Description of problem: # ctdbd -d10 # cat /var/log/log.ctdb 2015/03/13 17:40:15.393068 [ 2573]: CTDB starting on node 2015/03/13 17:40:15.393144 [ 2573]: Recovery lock file set to "". Disabling recovery lock checking 2015/03/13 17:40:15.400617 [ 2574]: Starting CTDBD (Version 4.2.0rc3) as PID: 2574 2015/03/13 17:40:15.400655 [ 2574]: Unable to set scheduler to SCHED_FIFO (Operation not permitted) 2015/03/13 17:40:15.400667 [ 2574]: CTDB daemon shutting down # chrt -f 55 ctdbd chrt: failed to set pid 0's policy: Operation not permitted added "CPUSchedulingPolicy=fifo" to systemd unit and get this: systemd[2584]: Failed at step SETSCHEDULER spawning /usr/sbin/ctdbd_wrapper: Operation not permitted
This should work if you disable selinux or set it to permissive. We'd need to define a specific selinux rule for ctdb, but please verify first by testing with disabled or permissive.
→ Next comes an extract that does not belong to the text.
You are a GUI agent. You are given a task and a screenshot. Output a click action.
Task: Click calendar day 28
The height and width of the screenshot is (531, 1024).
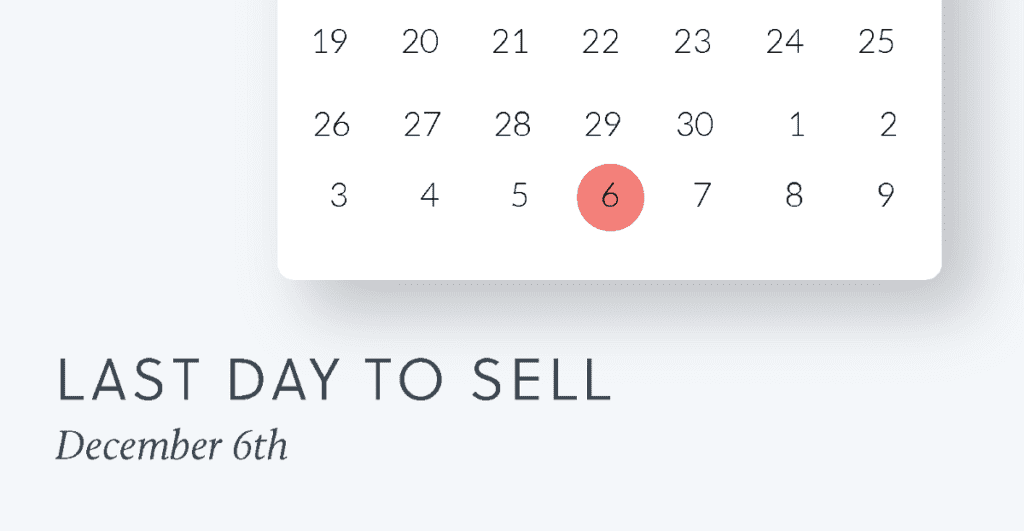click(513, 124)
Michael
(In reply to Michael Adam from comment #1) > This should work if you disable selinux or set it to permissive. > > We'd need to define a specific selinux rule for ctdb, but please verify > first by testing with disabled or permissive. > > Michael SELinux is already set to Permissive :(
(In reply to Paul Rawson from comment #2) > (In reply to Michael Adam from comment #1) > > This should work if you disable selinux or set it to permissive. > > > > We'd need to define a specific selinux rule for ctdb, but please verify > > first by testing with disabled or permissive. > > > > Michael > > SELinux is already set to Permissive :( Sorry to be insisting: Did you verifiy with running "getenforce" that it is really permissive in the current runtime and not only set in the config file? Other than that I need to recreate a setup. What puzzles me is that you seem to be running ctdbd manually. Could you try running it via the systemctl cmd? 'systemctl start ctdbd'
(In reply to Michael Adam from comment #3) > (In reply to Paul Rawson from comment #2) > > (In reply to Michael Adam from comment #1) > > > This should work if you disable selinux or set it to permissive. > > > > > > We'd need to define a specific selinux rule for ctdb, but please verify > > > first by testing with disabled or permissive. > > > > > > Michael > > > > SELinux is already set to Permissive :( > > Sorry to be insisting: > > Did you verifiy with running "getenforce" that it is really > permissive in the current runtime and not only set in the > config file? > > Other than that I need to recreate a setup. > > What puzzles me is that you seem to be running ctdbd > manually. Could you try running it via the systemctl cmd? > 'systemctl start ctdbd' Yes, I've verified using getenforce. Just for grins, I've also tried it in Disabled mode. Obviously, that didn't make a difference. I've only been running it by hand for debug. As you can see from "systemd[2584]: Failed at step SETSCHEDULER spawning /usr/sbin/ctdbd_wrapper: Operation not permitted", I've also tried starting with systemd I have an identical setup in F21 that works without issue.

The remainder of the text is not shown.